Este año no vi casi películas. Tal es mi desprecio por el cine que sólo me aparté de mi rutina para ver dos películas. Lucía y el sexo, que no entendí bien de qué iba, pero caramba, qué puede decir uno de la belleza de Paz Vega. Y hace unos pocos días vi El gabinete del doctor Caligari. Tremenda. Como para que yo vuelva a plantearme las razones que oportunamente he tenido para repudiar al séptimo arte.
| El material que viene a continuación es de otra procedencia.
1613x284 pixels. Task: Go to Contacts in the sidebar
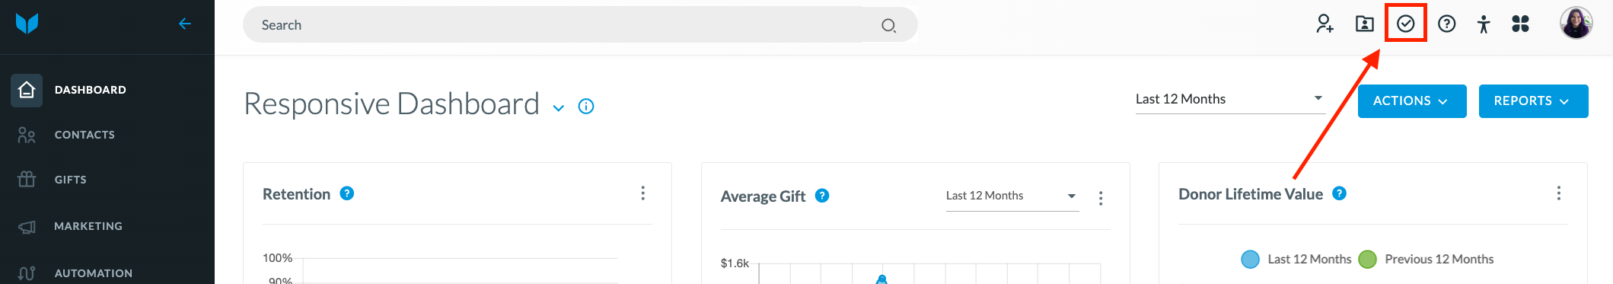[84, 135]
Muchos libros. Muchísimos y muy buenos, aunque todavía no alcance a formarme una rutina de lecturas que me satisfaga. Este fue el año en que me di a El pozo, Cuando ya no importe y El astillero de Onetti. Perdón por la formulación borgesiana, pero qué distintos seríamos si El astillero ocupase el lugar que tomó para sí la Rayuela de Cortázar. Yo he de amar una piedra de António Lobo Antunes, sin dudas lo mejor de la producción reciente en todo el globo. La conjura de los necios, que es tan extraordinaria que no puedo ni quiero terminarla. Me faltarán unas 50 páginas. Ignatius está ya contra las cuerdas. Y me dan ganas de suspender la acción allí mismo. Sólo tres capítulos Ulises, en la traducción de Salas Subirat, que es un auténtico ladrillo, pero cuando se deja leer es maravilloso. Spinosa según Deleuze, los relatos de Dylan Thomas, y yo qué sé cuántas cosas más.
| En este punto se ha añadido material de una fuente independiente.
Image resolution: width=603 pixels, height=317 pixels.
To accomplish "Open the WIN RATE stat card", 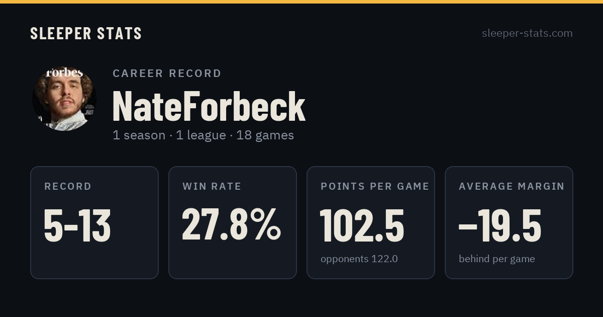I will [233, 222].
Pero, y sobre todas las cosas, ahora porto el convencimento de que sólo es literatura la combustión que se produce cuando se encuentran un texto y su lector. Y es maravilloso que pueda decirlo hoy, dos días después de que kaputt fuese citado por el sumplemento cultural de clarín. Porque es linda la mención pero eso no cambia nada de lo que está escrito. A lo sumo abrirá la puerta a algún lector que no supo jamás de nuestro sitio. Sólo un editor de suplemento puede pensar que ser nombrado legitima. Falso de falsedad absoluta. Y tampoco es cierto lo que cuentan mis amigos de Puan: no todo es literario; pero nadie puede trazar el meridiano. Sólo una vez pude saber qué es lo que siente el otro en ese momento y fue algo parecido a un abismo.
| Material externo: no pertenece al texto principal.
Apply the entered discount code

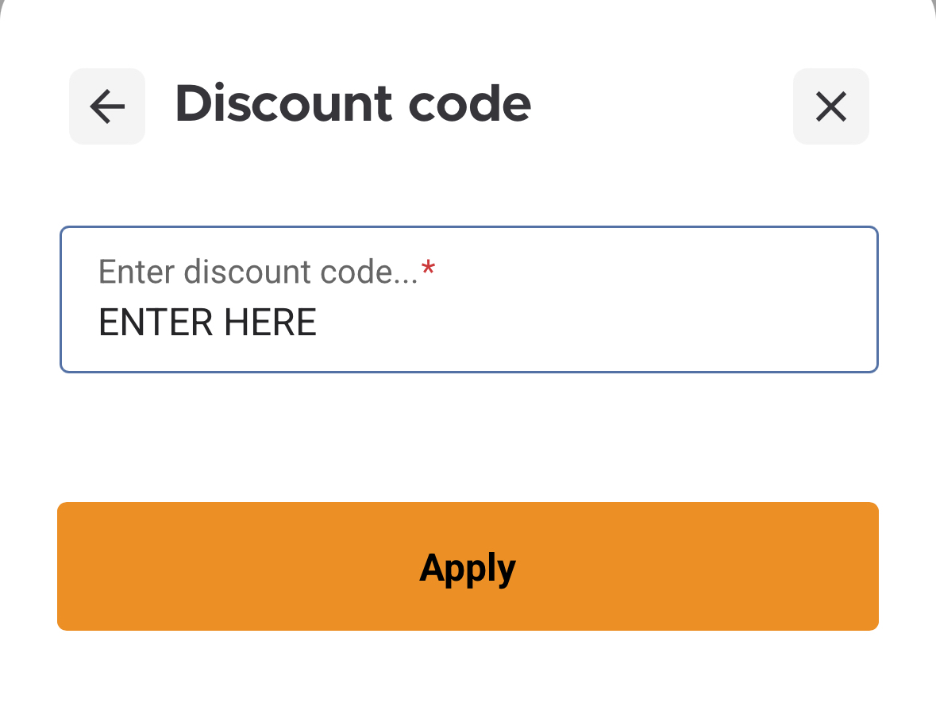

Lo que quizá dicho de otro modo reverdece una vieja intuición: cualquiera sea el medio, en la medida que tenga lugar ese estímulo, y por la causa que fuese, no hay otra que repetir aquello que vi en la tapa de un libro que no leí: seamos felices mientras estemos aquí.

Un buen año para todos. ¡Salud! o, incluso mejor, como decimos aquí en Formosa, ¡salud y vino fresco!